At least she has this delivery boy from the local deli stopping by to deliver groceries and keep her company while taking her to the movie theater (when Natalie tells him "No horror movies", the audience booed). He's the "hero", in that he's the guy accompanying our girl as they both run for their lives from the Maniacs. Aside from that, he's pretty goddamn ineffectual in his designation.

Meanwhile, there's Paula, a fellow student who believes Natalie's story because she's seen these Maniacs as well. As far as I'm concerned, Paula's the real hero of this movie. She's a horror/sci-fi geek with monster masks and movie posters on her bedroom wall (she was into Blade Runner way before all of you) and is usually wearing a cap from the USCSS Nostromo. Paula also likes to make movies with her friends on one of those giant old video cameras that requires a separate shoulder rig for the tape deck. She even has an impressive linear video editing setup in her room to put together her little masterpieces; two tape decks, two monitors, and an edit controller. I would've killed for that gear when I was her age.

I dug this movie; it's lots of cheesy fun, not meant to be taken seriously (for the most part, anyway; there's a phone call between Natalie and her recently deceased friend's mother that kinda harshed my buzz), and like I said earlier, the 80's fashion and music alone (there's a high school dance that felt like it took up a third of the running time with love songs and hair metal) make it worth a watch. The film never explains who or what the Neon Maniacs are, or why they do what they do, which is fine because it kinda works in a Phantasm kind-of-way -- even though Phantasm does it a whole lot better and is a genuinely scary film.
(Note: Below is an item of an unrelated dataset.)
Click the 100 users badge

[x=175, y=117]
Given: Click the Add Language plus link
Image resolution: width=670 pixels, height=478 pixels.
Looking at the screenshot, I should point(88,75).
Another thing Phantasm did better is the ending; that film ended in a way that can pass for both a disturbing closure or a to-be-continued deal. Neon Maniacs, on the other hand, not only pisses it all away, it closes out on a note that is less of a question mark and more of a shrug, like "I guess this is where we'll end it" and my initial reaction to that was FUCK YOU, MOVIE. But I've since chilled out about it, and want to warn anyone interested in checking this flick out not to expect anything satisfying after the high school dance sequence.

The fifth film was also the eagerly awaited "secret film"; Quinn told us that it was a lesser-loved film from an Italian director and hadn't been screened around these parts for about seven years. But first we watched one final trailer reel that included some Argento, Fulci, and Lenzi joints plus Torso and Cemetery Man, followed by an animated adaptation of "The Tell-Tale Heart" by Edgar Allen Poe, with James Mason doing the voice-over.

The secret film turned out to be The Psychic, directed by Lucio Fulci, and it was at that moment that a sizable portion of the audience got up and left. Which is not to say that The Psychic isn't worth a shit -- oh no, quite the opposite. I've already seen this film three times (VHS, 35mm screening at the Egyptian, DVD), so it's safe to say that I like it. I'm guessing most of the walk-outs were from people who were already well into fighting off sleep and would only stick around if the mystery flick was some crazy, mind-blowing, once-in-a-lifetime madness that you'd have to be a damn fool to miss. But after realizing that, no, the secret movie isn't Valentine, they were like Fuck This Shit and left.

I left too, but only because I felt that perhaps 4 A.M. was not the best time to watch this rather quiet and deliberately paced mystery joint, not to mention that staring at the beautiful Jennifer O'Neill for 90 minutes carries with it a risk of hypnosis to the point of being lulled into a tired state. I went for an early morning stroll and came back for the last 20 minutes; in the spirit of that action (besides, this post is already too long), I'm gonna step out for a bit and link to a far better review (that I agree with) from the homegirl over at Seven Doors to Cinema. I'm trusting you to come back here when you're done. Maybe I'll come back as well.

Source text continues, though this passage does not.